IFNγ and poly(I:C) primed MSCs enhances the therapeutic effects on DSS induced colitis via enhancing indoleamine 2, 3-dioxygenase and inducing regulatory T cell phenotype

Abstract

Abstract Inflammatory bowel disease (IBD) is a group of inflammatory conditions of the colon and small intestine caused by chronic and excessive inflammation. Mesenchymal stem cells (MSCs) are pluripotent cells with immunosuppressive properties, currently studied as a potential treatment for IBD. We previously demonstrated that among various TLR ligands, MSCs treated with poly(I:C), which is a TLR3 ligand, more profoundly induced IDO, which is a therapeutically relevant immunosuppressive factor, without any observable phenotype change in vitro. The goal of the study was to determine whether poly(I:C) can enhance the therapeutic efficacy of bone marrow-derived MSCs for the treatment of IBD. To compare the therapeutic effects between naïve MSCs and primed MSCs by poly(I:C) stimulation on murine colitis, mice (C57BL6) were administered with 2.5% dextran sodium sulfate (DSS) in drinking water for 5 days and injected with MSCs intraperitoneally on days 1 and 3 following DSS ingestion. The disease activity index (DAI) score and body weight loss were significantly improved in the primed MSCs treated mice group. Also the pathologic severity of colon were more recovered in primed MSCs treated group. The frequency of T cells in spleen and mesenteric lymph node was markedly decreased in primed MSCs treated group.
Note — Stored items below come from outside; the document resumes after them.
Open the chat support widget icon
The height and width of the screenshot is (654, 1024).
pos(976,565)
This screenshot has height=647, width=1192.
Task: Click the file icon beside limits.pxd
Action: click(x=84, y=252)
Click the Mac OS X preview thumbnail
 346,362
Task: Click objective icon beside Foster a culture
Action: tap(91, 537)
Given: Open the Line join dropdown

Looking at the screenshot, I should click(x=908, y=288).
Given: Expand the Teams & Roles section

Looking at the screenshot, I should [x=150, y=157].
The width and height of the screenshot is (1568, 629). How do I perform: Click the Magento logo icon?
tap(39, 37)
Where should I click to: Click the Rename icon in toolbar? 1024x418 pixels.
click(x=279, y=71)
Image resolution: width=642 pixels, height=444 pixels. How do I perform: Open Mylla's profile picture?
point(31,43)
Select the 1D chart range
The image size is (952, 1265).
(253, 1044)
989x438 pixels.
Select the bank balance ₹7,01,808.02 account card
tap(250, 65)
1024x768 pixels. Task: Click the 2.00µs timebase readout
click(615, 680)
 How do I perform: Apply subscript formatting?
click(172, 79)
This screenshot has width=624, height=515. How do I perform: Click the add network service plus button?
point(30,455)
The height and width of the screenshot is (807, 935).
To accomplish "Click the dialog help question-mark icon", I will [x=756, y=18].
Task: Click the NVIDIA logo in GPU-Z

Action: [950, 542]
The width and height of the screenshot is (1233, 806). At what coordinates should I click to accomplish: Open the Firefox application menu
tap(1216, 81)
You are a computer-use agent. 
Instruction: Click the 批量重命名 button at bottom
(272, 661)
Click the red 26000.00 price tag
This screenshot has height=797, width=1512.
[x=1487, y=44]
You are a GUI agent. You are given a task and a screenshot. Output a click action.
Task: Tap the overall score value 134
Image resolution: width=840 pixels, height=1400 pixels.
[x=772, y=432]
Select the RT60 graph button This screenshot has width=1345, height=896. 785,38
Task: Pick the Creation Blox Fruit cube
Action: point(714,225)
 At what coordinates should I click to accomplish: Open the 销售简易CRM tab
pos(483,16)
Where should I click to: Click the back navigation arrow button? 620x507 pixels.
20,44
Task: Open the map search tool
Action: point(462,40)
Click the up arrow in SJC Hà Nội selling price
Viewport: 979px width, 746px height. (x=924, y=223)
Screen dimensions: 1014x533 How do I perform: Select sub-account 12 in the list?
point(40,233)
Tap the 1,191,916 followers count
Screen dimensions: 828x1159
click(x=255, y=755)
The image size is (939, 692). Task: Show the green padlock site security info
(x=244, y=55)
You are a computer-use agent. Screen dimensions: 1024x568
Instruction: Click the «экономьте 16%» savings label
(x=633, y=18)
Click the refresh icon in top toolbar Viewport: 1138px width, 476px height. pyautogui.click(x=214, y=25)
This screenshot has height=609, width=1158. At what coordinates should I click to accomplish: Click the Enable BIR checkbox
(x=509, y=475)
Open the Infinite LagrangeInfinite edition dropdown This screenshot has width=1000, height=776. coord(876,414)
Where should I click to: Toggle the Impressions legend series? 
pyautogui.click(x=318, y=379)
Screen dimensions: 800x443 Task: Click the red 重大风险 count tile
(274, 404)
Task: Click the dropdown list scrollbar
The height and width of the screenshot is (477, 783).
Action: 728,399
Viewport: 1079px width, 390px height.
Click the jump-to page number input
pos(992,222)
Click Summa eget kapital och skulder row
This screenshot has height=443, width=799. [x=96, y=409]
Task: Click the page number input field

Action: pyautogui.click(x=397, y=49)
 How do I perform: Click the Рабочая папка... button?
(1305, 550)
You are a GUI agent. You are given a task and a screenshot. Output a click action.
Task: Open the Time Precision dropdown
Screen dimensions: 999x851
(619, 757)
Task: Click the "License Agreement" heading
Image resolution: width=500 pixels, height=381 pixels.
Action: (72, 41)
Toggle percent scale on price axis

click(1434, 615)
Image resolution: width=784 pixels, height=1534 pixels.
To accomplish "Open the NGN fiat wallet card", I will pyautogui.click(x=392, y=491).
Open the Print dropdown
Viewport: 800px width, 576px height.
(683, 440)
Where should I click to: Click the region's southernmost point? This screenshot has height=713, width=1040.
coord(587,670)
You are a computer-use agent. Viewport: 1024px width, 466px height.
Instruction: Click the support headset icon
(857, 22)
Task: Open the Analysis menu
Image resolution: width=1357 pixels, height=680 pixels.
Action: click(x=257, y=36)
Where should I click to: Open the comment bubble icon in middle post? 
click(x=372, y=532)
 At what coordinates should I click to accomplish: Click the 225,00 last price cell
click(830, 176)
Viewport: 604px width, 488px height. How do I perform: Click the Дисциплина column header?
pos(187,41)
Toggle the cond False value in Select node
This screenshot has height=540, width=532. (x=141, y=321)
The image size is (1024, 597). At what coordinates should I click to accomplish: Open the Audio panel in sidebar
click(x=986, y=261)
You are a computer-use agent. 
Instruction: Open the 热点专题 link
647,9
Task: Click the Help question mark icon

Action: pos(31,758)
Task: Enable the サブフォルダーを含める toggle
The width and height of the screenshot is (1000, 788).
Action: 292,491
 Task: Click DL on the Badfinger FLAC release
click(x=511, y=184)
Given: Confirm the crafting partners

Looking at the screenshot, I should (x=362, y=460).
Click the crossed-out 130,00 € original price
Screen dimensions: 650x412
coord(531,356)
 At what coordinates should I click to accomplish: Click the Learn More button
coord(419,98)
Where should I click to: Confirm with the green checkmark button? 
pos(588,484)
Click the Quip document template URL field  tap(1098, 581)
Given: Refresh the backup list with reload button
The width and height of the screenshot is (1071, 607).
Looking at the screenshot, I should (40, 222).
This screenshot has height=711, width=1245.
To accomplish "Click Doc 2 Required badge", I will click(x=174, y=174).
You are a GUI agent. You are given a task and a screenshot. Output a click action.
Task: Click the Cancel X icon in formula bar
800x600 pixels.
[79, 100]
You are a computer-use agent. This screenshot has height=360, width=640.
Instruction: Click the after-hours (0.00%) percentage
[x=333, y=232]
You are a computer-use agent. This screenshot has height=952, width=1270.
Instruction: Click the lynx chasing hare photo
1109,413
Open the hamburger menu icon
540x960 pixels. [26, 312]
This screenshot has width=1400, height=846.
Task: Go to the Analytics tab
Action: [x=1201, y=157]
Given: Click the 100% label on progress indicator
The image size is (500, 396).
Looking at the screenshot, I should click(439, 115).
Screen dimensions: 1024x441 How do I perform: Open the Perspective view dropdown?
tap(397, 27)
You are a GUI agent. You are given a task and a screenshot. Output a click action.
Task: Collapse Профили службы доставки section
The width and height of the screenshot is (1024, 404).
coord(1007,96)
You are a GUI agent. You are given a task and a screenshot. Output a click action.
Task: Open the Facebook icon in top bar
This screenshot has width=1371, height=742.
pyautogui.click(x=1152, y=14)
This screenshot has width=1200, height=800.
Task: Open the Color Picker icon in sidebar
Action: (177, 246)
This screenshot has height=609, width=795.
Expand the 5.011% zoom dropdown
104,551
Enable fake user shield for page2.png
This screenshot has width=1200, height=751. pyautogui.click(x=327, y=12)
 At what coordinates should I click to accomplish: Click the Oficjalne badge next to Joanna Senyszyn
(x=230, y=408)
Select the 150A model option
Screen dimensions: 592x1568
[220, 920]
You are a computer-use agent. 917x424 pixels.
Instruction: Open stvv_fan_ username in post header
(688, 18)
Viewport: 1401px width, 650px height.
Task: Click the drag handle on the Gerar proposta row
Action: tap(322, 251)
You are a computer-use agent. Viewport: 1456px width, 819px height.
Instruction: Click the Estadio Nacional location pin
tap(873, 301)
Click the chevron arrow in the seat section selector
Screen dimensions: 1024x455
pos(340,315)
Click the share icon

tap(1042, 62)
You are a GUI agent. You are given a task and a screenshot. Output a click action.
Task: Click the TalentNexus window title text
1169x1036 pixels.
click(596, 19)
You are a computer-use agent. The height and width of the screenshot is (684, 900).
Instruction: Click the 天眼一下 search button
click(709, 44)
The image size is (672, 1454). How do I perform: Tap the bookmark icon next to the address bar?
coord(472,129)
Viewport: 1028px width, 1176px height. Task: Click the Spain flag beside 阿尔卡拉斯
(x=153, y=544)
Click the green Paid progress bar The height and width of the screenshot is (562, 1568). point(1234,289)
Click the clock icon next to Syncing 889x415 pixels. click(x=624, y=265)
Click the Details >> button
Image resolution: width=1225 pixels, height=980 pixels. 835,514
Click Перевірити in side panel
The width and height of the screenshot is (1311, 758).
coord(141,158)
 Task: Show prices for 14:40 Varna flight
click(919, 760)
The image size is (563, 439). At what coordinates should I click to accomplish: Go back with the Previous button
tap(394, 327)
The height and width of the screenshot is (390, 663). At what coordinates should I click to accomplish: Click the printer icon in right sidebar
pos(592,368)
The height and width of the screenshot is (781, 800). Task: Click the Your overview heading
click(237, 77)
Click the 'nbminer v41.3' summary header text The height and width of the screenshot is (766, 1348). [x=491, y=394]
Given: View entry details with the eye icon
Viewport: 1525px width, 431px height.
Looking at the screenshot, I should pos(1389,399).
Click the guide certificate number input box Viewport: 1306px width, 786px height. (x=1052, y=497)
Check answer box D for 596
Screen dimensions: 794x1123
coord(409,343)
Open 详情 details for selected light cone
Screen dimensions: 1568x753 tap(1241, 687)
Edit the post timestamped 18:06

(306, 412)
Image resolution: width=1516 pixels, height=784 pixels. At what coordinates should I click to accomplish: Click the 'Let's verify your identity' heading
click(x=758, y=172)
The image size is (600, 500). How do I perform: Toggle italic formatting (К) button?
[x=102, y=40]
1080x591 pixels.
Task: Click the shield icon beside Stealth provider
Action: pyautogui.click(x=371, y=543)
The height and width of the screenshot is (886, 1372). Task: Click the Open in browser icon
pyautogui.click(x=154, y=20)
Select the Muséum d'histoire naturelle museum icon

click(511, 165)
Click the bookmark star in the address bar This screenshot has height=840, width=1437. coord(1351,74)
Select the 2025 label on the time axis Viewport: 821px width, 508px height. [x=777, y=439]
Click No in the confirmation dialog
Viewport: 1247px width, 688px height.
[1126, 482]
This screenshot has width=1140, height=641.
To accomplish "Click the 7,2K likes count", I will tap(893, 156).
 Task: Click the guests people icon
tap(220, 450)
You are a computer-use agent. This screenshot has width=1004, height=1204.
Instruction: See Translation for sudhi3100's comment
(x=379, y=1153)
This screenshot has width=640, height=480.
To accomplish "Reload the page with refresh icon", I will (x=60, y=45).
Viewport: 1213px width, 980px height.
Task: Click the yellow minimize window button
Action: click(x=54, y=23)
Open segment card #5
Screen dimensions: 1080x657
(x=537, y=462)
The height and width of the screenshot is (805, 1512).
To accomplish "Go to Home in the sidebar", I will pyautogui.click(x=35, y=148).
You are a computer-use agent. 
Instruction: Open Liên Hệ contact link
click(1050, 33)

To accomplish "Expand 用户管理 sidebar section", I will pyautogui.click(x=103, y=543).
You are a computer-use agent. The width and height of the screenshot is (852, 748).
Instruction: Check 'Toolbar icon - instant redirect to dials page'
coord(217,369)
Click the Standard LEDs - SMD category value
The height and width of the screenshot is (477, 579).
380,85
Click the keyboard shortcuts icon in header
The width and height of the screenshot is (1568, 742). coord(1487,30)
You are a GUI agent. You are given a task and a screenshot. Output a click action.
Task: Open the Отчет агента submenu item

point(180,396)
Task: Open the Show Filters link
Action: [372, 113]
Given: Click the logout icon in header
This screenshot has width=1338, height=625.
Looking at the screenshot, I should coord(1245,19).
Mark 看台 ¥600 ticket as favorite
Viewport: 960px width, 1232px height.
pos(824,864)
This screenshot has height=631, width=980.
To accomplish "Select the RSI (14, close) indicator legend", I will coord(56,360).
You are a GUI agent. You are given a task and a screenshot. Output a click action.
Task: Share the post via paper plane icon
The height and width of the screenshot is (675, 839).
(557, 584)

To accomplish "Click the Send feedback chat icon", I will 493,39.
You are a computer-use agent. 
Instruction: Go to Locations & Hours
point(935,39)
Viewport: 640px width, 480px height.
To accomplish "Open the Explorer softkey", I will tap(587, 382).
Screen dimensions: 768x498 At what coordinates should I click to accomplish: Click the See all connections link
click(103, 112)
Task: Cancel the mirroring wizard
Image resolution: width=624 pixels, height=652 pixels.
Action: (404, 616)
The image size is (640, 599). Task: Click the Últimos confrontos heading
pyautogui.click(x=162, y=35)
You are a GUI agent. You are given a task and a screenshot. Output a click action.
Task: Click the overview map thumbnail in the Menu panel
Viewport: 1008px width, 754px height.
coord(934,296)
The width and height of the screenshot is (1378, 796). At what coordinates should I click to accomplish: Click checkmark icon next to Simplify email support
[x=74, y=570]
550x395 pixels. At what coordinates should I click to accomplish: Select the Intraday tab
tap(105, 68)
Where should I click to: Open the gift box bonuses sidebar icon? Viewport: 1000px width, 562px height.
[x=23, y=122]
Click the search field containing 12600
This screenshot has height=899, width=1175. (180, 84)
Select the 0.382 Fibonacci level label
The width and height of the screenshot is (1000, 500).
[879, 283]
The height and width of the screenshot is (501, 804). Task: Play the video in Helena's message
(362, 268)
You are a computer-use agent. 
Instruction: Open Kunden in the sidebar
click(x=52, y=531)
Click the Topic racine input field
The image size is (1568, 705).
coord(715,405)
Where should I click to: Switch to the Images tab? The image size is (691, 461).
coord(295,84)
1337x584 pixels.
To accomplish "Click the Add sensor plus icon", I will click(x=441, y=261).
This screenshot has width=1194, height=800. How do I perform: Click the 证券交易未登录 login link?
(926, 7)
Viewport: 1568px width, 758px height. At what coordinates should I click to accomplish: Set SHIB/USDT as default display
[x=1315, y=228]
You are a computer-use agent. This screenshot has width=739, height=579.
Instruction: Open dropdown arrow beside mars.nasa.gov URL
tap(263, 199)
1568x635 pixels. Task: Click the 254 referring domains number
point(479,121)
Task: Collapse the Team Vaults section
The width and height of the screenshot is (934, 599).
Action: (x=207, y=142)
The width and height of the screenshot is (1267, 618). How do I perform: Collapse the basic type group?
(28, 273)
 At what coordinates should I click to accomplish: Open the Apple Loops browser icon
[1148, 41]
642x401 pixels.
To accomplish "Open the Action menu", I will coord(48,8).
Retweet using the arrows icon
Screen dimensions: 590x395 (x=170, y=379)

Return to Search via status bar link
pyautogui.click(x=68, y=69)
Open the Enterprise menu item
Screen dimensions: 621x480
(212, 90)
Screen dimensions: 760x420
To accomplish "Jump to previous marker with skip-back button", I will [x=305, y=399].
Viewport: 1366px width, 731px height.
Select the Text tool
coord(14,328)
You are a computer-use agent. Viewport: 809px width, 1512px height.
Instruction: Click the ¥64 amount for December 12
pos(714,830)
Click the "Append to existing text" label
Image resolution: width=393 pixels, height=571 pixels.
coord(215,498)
Foxp3 expressing regulatory T cells were more expanded in primed MSCs treated group. Treatment of primed MSCs reduced the expression of proinflammatory cytokines in colon tissue. In conclusion, we demonstrate that primed MSCs with poly(I:C) improve their efficacy in treating DSS-induced colitis, and this effect at least partly depends on the enhancement of their immunosuppressive activity through increasing their production of IDO.